Kesendirian memang membuat seseorang mempunyai lebih banyak waktu untuk merenung. Hal inilah yang saat ini sedang saya alami di pukul 01:27 dinihari. Terlintas kenangan-kenangan indah dengan mantan pacar bertahun-tahun lalu. Tetapi entah mengapa hanya memori usang yang muncul dan berputar-putar di sana. Semakin saya berusaha menggali dan mengingat-ingat kenangan terbaru, 2 tahun lalu, setahun lalu, 10 bulan lalu, ah bayangan kenangan itu justru semakin memudar. Aneh.

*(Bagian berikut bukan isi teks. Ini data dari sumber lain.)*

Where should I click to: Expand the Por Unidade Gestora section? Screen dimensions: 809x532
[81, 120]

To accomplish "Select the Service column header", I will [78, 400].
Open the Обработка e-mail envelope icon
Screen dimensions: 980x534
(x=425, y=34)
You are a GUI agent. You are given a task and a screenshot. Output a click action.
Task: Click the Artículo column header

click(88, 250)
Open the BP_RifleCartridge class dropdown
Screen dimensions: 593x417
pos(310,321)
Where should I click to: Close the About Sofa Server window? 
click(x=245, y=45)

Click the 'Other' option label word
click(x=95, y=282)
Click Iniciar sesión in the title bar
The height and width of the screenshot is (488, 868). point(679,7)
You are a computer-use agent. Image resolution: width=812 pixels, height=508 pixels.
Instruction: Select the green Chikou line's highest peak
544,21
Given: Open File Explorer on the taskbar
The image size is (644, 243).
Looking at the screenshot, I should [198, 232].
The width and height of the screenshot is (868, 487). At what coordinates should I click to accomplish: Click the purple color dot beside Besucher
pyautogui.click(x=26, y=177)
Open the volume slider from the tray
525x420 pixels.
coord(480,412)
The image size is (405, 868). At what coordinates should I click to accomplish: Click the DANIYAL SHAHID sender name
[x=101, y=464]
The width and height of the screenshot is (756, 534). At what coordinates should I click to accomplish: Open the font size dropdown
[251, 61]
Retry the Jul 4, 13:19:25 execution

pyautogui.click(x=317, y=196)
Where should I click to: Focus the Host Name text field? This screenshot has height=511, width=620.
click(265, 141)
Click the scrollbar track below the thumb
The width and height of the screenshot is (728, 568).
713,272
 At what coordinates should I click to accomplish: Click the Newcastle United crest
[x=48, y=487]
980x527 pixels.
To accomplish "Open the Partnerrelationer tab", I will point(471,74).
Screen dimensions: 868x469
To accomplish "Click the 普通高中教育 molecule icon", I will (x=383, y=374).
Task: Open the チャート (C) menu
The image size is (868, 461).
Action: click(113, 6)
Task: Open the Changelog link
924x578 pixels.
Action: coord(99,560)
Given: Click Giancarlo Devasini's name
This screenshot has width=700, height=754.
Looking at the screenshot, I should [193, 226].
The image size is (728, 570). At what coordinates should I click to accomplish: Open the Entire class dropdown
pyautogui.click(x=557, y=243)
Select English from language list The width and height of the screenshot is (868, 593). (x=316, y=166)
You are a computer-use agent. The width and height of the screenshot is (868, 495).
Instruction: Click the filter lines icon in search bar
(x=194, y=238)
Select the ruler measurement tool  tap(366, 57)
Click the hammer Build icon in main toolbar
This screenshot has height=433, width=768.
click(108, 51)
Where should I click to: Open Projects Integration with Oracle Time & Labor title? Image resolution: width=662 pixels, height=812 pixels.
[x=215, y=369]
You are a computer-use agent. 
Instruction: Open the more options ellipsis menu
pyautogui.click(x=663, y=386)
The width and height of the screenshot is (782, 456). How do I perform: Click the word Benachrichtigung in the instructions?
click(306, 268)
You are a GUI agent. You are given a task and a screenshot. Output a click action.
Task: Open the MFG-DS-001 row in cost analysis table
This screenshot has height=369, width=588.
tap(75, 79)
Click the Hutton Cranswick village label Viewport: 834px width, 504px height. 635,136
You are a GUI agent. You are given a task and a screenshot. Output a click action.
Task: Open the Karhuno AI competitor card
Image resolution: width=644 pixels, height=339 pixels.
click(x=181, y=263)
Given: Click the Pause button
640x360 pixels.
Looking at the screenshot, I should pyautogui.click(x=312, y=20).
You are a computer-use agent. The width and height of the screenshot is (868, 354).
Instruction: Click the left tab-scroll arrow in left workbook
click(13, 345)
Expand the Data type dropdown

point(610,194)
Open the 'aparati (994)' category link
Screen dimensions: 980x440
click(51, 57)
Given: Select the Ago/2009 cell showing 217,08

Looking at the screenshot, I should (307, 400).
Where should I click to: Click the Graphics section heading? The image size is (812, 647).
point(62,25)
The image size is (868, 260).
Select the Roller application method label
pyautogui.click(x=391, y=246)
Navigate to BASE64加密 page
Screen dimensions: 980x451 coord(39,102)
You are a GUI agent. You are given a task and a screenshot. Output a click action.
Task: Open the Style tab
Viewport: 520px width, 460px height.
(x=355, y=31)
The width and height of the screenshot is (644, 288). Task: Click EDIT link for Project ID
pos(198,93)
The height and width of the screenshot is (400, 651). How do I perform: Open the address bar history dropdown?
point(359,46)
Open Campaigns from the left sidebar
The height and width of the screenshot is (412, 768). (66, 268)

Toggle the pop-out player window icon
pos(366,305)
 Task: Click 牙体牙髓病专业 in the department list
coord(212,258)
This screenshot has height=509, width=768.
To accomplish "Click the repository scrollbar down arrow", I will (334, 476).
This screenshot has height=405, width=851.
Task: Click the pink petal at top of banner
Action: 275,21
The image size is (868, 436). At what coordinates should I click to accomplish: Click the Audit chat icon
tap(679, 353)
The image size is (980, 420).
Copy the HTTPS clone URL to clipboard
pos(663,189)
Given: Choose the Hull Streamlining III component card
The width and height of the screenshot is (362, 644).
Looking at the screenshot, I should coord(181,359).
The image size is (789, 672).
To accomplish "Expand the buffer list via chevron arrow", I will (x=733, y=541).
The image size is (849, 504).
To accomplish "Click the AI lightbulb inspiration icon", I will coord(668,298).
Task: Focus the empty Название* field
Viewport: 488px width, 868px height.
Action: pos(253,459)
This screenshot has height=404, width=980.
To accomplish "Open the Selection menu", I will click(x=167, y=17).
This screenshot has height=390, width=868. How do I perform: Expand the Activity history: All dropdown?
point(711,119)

Terlalu sibukkah kami di masa-masa akhir hubungan kami sehingga hanya ada sedikit sisa kenangan? Kesibukan memang saya jadikan salah satu alasan ketika memutuskan untuk mengakhiri hubungan tersebut. Yang kemudian diterima olehnya. Namun di saat-saat seperti sekarang, saya dapat lebih jernih berpikir bahwa sebenarnya saya merasa sang mantan terjebak dalam zona nyaman hubungan kami sehingga tidak ada lagi usaha lebih untuk menarik perhatian saya, cenderung acuh dalam hal-hal yang saya lakukan, dan puncaknya ...saya jenuh. Ya, ternyata bukan hanya tanaman, cinta pun perlu dipupuk.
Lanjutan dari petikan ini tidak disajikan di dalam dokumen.